Трясущейся правой рукой священник вылил кружочек золотистой жидкости себе на ладонь. Теперь задрожала левая. Масло в ладони колыхалось. Оно отыскало щелочку между пальцами и вытекло, забрызгав белую рубашку умирающего.
– Черт, – пробормотал старый священник. (Ауэнбах был бы шокирован.) – Идиот.
Священник пальцем размазал масло по лбу умирающего. Лучник блаженно хрюкнул.
Насколько я понимаю, в молодости дед уважал религию не больше, чем на моей памяти. У меня сохранился экземпляр «Волшебной горы»{60}, его любимого романа. На фронтисписе под своими именем, фамилией и датой (11 марта 1938) дед, словно объявляя миру некий торжественный вердикт или выбор, написал большими печатными буквами: ГУМАНИЗМ. К весне сорок пятого он растерял прежнюю уверенность в выборе жизненного кредо. Холод, голод, мрак и кровь, случайный коэффициент смертей в победе и поражении – все это не оставило от его гуманизма камня на камне. Через семь лет после того, как он подписал свой экземпляр «Волшебной горы», у него был лишь один выбор: между верой и окамененным нечувствием.
Он видел вблизи всю ужасающую хрупкость человеческого тела, видел, как легко оно вспарывается, разрывается пополам, истекает кровью через дырочку во внешней оболочке. Он пережил бомбардировки, пулеметный огонь, одиночество, идиотизм командиров и два месяца тесного общения с вояками. Он потерял Ауэнбаха. Убил мальчишку, стрелявшего в него из фаустпатрона. Если не считать того, что в итоге он сам остался жив, эта смерть была в его глазах совершенно лишней. Он брал и помогал брать в плен ученых – в том числе химика, который до войны преподавал в Принстоне, и биолога, чьи медицинские исследования финансировал Рокфеллер, – в лабораториях и на полигонах, где разрабатывали смертельные яды и выводили бактерий для заброски ракетами.
Перед лицом всего этого дед выбрал нечувствие. Даже когда Ауэнбах умер на заднем сиденье джипа, после того как в залитой кровью кофте детским голосом звал свою сестру Бити, дед позволил себе уронить лишь несколько слез. Сейчас, глядя как старик-священник напутствует умирающего, он почувствовал, как внутри его лопнул как-то сдерживающий трос. Щеки горели. Глаза щипало. Первый и последний раз в жизни дед ощутил красоту, заключенную в идее Христа, утешительную весть, сохранившуюся в относительной целости, несмотря на все искажения и профанации двух тысячелетий христианства.
Лицо умирающего разгладилось. Он смежил полуприкрытые веки. Старый священник глянул на деда без явной укоризны или какого-либо другого чувства. Попытался встать, но его суставам определенно не хватало нужной упругости. Дед протянул ему руку и поставил старика на ноги. Тот некоторое время смотрел на деда. Выражение лица, белого от известковой пыли, было непонятным, но едва ли враждебным. Он снова сунул руку в разрез сутаны и принялся шарить в кармане. Дед отступил на шаг, думая, что на сей раз священник ищет пистолет, и протянул руку к Дидденсу, готовый оттолкнуть того из-под пули.

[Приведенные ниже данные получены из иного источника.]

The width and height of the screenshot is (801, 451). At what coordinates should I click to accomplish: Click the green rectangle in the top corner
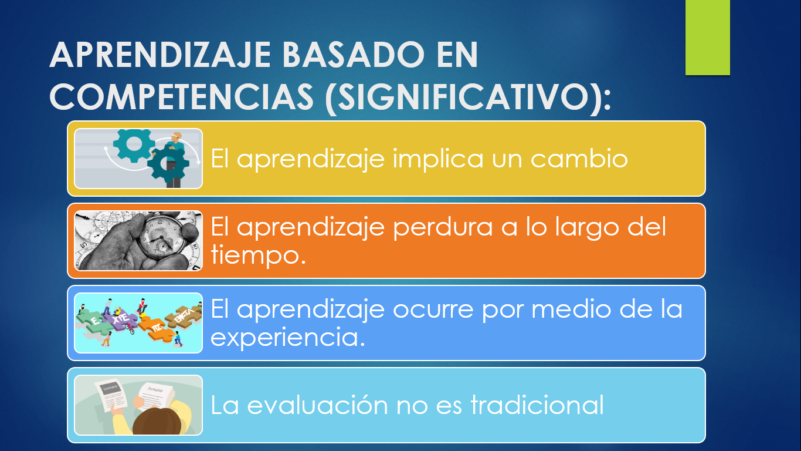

Старый священник вытащил белый носовой платок, заглаженный до острых углов, и протянул деду. От чистой ткани пахло лавандой.
– Простите, – сказал дед.
Он хотел извиниться за то, что пачкает платок, но получилось, будто он сожалеет о смерти лучника. Когда он это понял, ему не захотелось взять свои слова обратно.
Священник взглянул на мокрую ткань, потом на деда.
– Оставьте себе, – сказал он.
– Что он сказал, отче? – Дидденс говорил по-немецки правильнее деда, но не так бегло. – Что он вам рассказал?
Старый священник обернулся через плечо на мертвого лучника.
– Да что тут было говорить? – сказал он.
XIII
Старого священника звали отец Иоганнес Никель. Он был настоятелем Санкт-Доминикус-кирхе, пока Господь в образе 88-миллиметрового снаряда из «Кёнигстигера»{61} не изволил лишить его дома и места службы. Последнюю неделю он жил на ферме у престарелой вдовой сестры в нескольких милях к северо-востоку от Феллингхаузена. Долгий путь для старика, хотя – тут отец Никель вздохнул – совсем не такой долгий на велосипеде.